Improving Recruiting Efficiency with a Hybrid Bulk Data Processing Framework

2022 was a year driven by change for the Talent Acquisition industry, with nearly 50k company mergers and acquisitions completed worldwide. As of November 2023, roughly 150K+ recruiters switched jobs in the previous 12 months as shown in Figure 1. These changes – whether at an organization level or a user level – result in ownership transfers of hiring entities.

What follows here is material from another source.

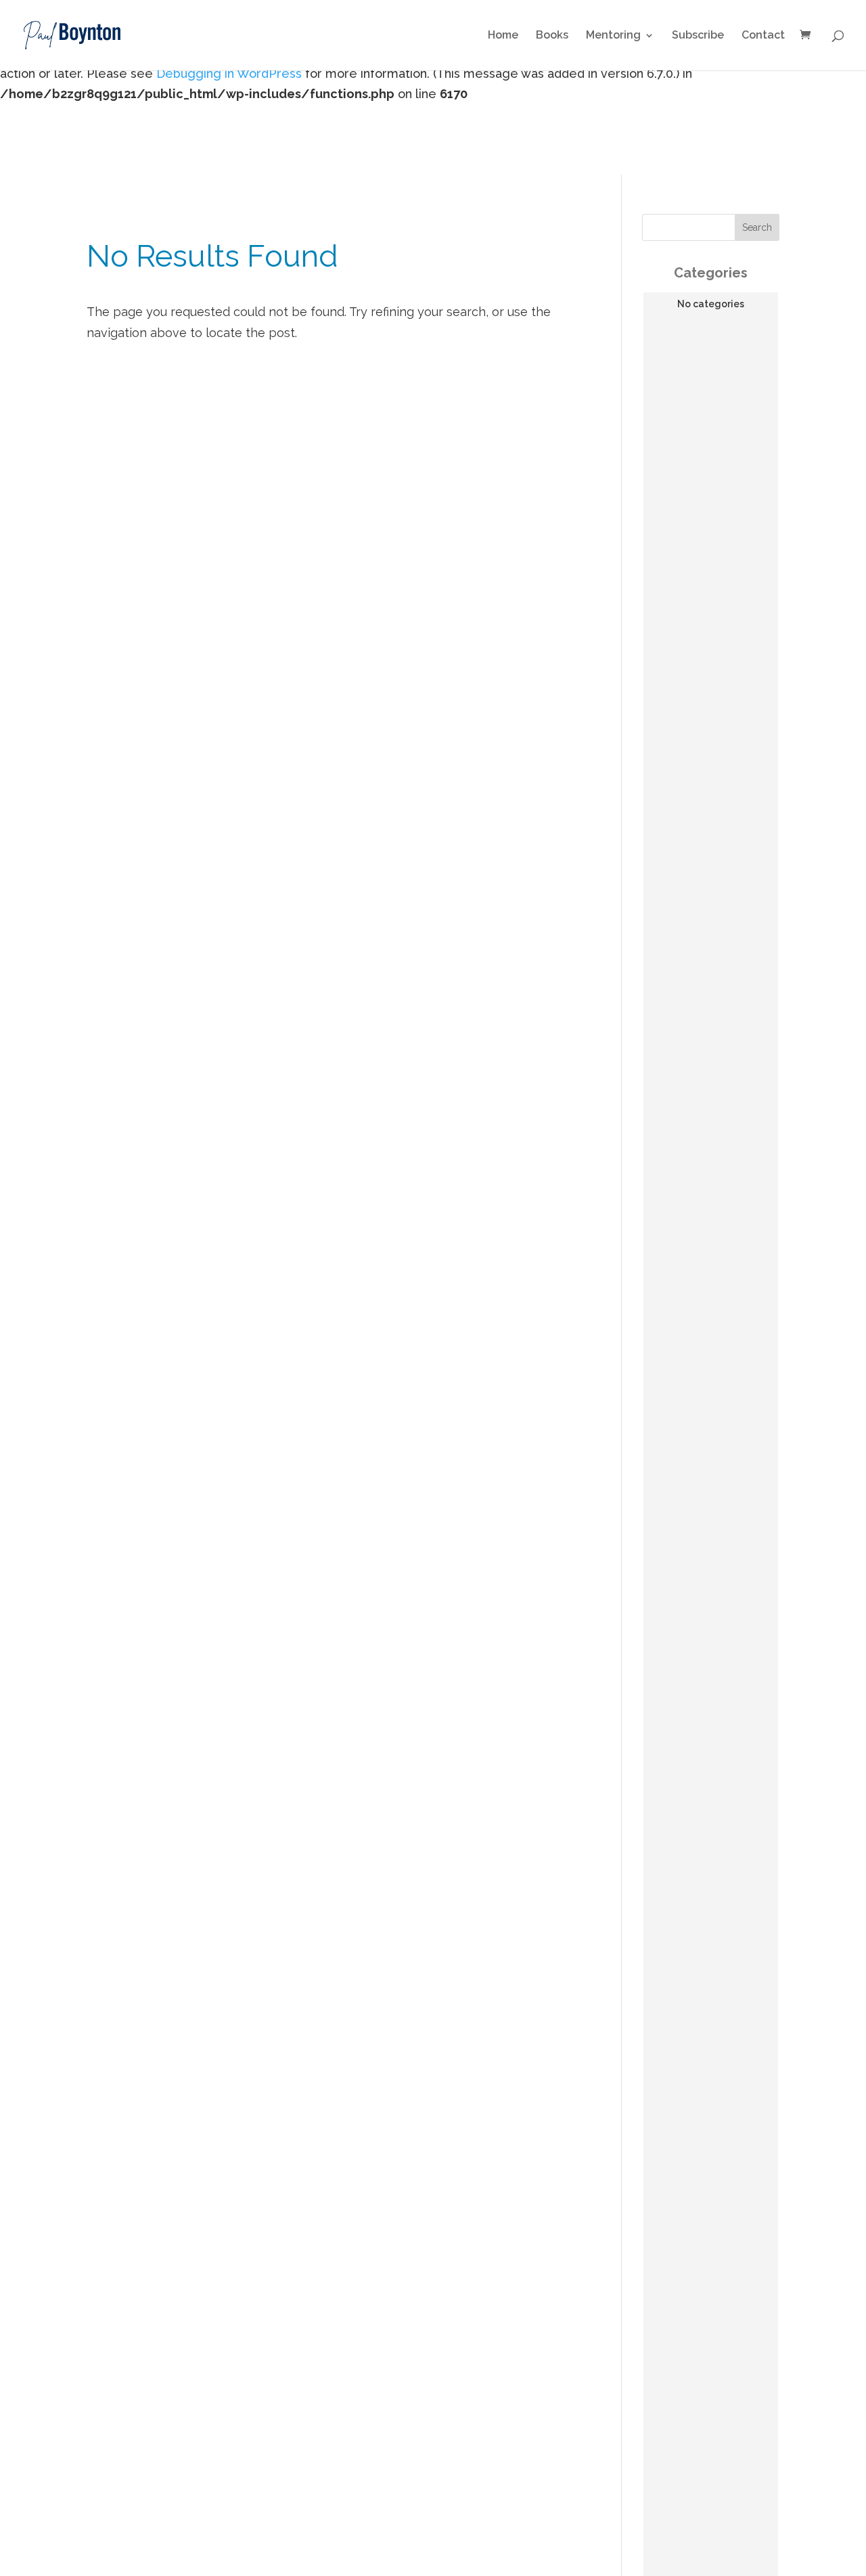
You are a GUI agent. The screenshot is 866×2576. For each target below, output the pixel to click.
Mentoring (613, 35)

Image of Talent pool report for recruiters - LinkedIn Talent Insights
Figure 1: Talent pool report for recruiters - LinkedIn Talent Insights

During mergers and acquisitions, the source company’s user licenses and data are transferred to the acquiring company. Similarly, when a recruiter transitions to their next opportunity, internally or externally, all their work is transferred to another recruiter. This includes ownership transfer of more than 15 entity types (jobs, applications, notes, saved searches, etc.). This multi-entity handover process involves huge amounts of data updating and cloning. 

Data consistency, feature reliability, processing scalability, and end-to-end observability are key drivers to ensuring business as usual (zero disruptions) and a cohesive customer experience. To address these business requirements, we developed a system that brings offline and nearline components essentially making it a hybrid bulk data processing framework. When a transfer request is placed, the company administrator expects all data and licenses to be moved from a source recruiter to a different account or reassigned to another recipient. Any disruptions in the transfer blocks the recruiter from carrying out the day-to-day recruiting process. Part of our mission is to make the recruiting process more effective and efficient, which includes being able to carry out transfers reliably within a determined time frame.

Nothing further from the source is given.